El grupo hizo entrevistas con residentes de la frontera que personalmente han experimentado casos de expropiación. Uno de ellos, Noel Benavides, le dijo al comité que los procedimientos de expropiación de su tierra se iniciaron en 2008, pero se mantuvieron latentes durante años, hasta febrero.

Una revisión de archivos de la corte muestra que en los primeros días del gobierno de Barack Obama, todos los plazos en ese caso fueron suspendidos, a petición de ambas partes. Durante ocho años, la única acción en el caso fueron los reportes sobre el estado y cambios de abogado, hasta principios de este año. En marzo y abril, el gobierno archivó quejas enmendadas y los procedimientos sobre la tierra empezaron de nuevo.

El reporte también señala los requerimientos presupuestarios del gobierno para el próximo año, en los que se buscan 12 abogados adicionales por 2 millones de dólares en el Departamento de Justicia para manejar los casos de administración de tierras.

El equipo señala que el gobierno hasta ahora no ha podido responder a las preguntas de los demócratas sobre cuántos casos de dominio eminente cree que necesitará para el muro fronterizo del presidente.

El requerimiento presupuestal para año fiscal de 2018 busca 1.600 millones de dólares para 120 kilómetros de barrera fronteriza.

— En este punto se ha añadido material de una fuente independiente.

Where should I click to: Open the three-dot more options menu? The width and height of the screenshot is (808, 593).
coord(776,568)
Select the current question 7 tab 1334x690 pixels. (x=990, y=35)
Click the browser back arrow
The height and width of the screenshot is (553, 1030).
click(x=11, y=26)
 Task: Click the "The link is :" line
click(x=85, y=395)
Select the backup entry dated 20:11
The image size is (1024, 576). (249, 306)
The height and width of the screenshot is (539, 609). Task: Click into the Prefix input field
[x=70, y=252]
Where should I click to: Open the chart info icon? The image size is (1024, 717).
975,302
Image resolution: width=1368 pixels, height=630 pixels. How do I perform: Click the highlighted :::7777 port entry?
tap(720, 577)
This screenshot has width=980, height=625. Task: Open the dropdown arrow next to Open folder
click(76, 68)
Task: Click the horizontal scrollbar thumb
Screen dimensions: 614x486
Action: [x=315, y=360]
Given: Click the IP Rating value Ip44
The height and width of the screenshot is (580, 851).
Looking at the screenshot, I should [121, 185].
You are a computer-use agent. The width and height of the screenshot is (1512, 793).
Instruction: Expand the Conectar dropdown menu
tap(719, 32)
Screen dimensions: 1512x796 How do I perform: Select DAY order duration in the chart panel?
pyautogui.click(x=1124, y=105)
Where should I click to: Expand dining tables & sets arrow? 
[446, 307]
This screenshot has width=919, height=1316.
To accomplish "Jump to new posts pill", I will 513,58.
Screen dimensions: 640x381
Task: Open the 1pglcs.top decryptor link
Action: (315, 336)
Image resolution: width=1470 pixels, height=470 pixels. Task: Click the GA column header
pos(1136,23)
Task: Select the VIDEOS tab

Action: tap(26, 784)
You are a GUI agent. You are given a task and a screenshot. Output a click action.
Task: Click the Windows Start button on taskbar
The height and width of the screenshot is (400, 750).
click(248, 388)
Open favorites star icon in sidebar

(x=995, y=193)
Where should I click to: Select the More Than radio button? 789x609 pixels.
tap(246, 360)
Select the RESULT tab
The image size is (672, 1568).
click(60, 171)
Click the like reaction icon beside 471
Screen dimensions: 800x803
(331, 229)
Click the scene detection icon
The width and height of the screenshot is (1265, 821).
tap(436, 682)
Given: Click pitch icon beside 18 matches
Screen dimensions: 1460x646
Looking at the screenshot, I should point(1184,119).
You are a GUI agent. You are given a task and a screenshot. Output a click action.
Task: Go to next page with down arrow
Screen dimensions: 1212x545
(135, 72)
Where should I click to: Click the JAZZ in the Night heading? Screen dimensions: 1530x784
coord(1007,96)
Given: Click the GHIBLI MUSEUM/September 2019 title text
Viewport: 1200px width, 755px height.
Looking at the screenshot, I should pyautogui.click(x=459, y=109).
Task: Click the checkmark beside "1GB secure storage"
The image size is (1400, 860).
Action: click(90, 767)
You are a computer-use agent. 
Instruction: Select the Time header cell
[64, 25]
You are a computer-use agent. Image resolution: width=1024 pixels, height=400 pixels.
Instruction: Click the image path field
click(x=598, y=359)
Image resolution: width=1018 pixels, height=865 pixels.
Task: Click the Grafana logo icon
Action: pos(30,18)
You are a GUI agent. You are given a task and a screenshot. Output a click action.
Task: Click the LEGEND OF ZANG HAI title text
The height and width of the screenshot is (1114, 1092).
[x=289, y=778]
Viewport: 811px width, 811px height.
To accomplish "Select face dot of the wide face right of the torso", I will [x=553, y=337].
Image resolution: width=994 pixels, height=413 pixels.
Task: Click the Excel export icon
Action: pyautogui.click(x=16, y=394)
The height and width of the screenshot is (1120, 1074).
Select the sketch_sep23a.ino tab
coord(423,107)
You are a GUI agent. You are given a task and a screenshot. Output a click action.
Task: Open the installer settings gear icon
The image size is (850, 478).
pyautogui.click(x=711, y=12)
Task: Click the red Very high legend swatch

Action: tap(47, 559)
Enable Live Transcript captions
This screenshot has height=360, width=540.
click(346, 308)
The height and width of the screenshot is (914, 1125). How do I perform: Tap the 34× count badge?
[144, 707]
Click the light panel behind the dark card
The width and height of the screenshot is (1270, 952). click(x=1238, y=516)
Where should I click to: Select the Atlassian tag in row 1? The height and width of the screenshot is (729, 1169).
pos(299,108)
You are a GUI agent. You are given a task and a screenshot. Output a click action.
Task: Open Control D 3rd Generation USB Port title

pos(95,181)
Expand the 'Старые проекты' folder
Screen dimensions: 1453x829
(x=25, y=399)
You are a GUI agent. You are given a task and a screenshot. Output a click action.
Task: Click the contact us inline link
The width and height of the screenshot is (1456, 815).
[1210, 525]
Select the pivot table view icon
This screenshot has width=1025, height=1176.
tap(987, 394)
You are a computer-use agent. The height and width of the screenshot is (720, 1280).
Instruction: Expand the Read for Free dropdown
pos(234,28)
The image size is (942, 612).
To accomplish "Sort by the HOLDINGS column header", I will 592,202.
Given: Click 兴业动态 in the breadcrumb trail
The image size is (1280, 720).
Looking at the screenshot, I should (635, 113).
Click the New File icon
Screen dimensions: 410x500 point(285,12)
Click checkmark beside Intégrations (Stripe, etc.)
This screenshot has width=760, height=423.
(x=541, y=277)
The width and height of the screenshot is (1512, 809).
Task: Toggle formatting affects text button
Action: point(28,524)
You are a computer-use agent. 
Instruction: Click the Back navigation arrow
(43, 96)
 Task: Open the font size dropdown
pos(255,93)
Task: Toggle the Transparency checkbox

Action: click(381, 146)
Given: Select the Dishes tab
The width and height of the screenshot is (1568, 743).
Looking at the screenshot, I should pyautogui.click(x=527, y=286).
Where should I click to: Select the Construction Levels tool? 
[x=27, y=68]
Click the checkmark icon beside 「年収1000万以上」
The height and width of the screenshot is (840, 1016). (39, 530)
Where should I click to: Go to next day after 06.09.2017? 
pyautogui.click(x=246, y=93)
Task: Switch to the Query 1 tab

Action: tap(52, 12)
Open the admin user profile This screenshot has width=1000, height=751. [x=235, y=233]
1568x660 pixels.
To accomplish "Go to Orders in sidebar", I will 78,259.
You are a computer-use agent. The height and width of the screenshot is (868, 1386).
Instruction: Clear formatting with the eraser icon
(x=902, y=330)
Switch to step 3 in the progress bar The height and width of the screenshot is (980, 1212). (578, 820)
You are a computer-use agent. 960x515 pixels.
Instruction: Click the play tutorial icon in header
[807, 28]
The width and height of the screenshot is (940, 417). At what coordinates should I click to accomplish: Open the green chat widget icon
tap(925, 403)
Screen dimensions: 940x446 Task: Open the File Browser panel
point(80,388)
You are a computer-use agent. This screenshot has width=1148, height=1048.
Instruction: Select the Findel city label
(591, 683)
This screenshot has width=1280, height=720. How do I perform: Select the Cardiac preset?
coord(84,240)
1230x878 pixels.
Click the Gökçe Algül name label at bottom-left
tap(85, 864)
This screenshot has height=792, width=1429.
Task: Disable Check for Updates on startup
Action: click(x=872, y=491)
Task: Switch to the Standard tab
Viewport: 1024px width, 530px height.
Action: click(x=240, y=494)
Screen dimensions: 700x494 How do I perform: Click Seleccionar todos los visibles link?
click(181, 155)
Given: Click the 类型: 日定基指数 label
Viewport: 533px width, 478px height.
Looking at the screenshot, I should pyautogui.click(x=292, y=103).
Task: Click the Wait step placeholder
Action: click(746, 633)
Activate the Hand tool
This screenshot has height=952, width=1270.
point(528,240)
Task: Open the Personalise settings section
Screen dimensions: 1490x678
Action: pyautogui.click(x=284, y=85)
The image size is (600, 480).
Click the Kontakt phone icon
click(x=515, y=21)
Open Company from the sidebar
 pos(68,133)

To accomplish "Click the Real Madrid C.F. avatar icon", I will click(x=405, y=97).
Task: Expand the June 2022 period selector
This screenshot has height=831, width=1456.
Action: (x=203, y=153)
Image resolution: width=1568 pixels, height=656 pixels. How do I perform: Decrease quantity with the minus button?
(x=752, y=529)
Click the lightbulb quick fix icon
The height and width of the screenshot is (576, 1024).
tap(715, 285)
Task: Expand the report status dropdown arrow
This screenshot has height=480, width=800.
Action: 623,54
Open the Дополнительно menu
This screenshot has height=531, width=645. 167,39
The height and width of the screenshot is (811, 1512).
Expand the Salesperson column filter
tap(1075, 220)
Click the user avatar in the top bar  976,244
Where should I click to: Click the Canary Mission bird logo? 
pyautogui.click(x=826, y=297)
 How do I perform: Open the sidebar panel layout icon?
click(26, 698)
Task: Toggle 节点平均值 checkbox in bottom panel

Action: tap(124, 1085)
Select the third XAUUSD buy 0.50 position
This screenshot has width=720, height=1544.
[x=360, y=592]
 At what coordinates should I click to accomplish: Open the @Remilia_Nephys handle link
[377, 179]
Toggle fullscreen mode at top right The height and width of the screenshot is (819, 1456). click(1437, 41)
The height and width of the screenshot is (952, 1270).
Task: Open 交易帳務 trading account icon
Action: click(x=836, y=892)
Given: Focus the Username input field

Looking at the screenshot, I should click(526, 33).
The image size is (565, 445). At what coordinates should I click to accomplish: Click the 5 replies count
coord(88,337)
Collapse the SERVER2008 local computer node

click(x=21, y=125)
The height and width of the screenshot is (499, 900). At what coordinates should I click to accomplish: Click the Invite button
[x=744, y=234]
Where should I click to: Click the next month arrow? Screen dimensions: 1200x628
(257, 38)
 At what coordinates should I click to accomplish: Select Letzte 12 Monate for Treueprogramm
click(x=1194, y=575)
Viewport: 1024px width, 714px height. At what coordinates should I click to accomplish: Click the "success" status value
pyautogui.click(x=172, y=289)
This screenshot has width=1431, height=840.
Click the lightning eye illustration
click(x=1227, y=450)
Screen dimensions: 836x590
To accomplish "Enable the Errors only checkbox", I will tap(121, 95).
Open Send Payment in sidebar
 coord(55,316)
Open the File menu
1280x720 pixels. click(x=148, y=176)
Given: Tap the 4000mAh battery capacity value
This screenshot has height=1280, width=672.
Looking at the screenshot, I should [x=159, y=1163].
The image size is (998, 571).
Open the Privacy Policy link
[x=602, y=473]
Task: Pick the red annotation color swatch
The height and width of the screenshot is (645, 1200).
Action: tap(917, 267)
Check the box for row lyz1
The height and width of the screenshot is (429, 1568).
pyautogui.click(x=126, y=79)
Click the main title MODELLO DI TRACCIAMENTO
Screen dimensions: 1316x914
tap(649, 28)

“El comité fue informado de que el gobierno no puede proporcionarle al comité costos o requisitos definitivos de bienes inmuebles, no le puede decir al comité a cuántos ciudadanos estadounidenses le serán confiscadas sus tierras, y no tiene un plazo para completar los esfuerzos de adquisición de tierras necesarios para construir el muro que ha ordenado el presidente Trump”, dice el reporte.

En el pasado, los casos de tierras relacionados con la valla fronteriza fueron costosos y largos.

Una investigación hecha por CNN a principios de este año encontró que para la construcción de más de 1.000 kilómetros de vaya se gastaron más de 78 millones de dólares en unas 600 parcelas, y se espera que otros 25 millones de dólares sean pagados en litigaciones sin resolver. Decenas de casos aún permanecen sin resolver en los tribunales federales hasta hoy, incluso una década después.

La investigación del comité encontró que para unos 339 kilómetros se requerirían 600 extensiones de propiedad y 330 demandas de expropiación.

- Curt Devine de CNN contribuyó con este reporte.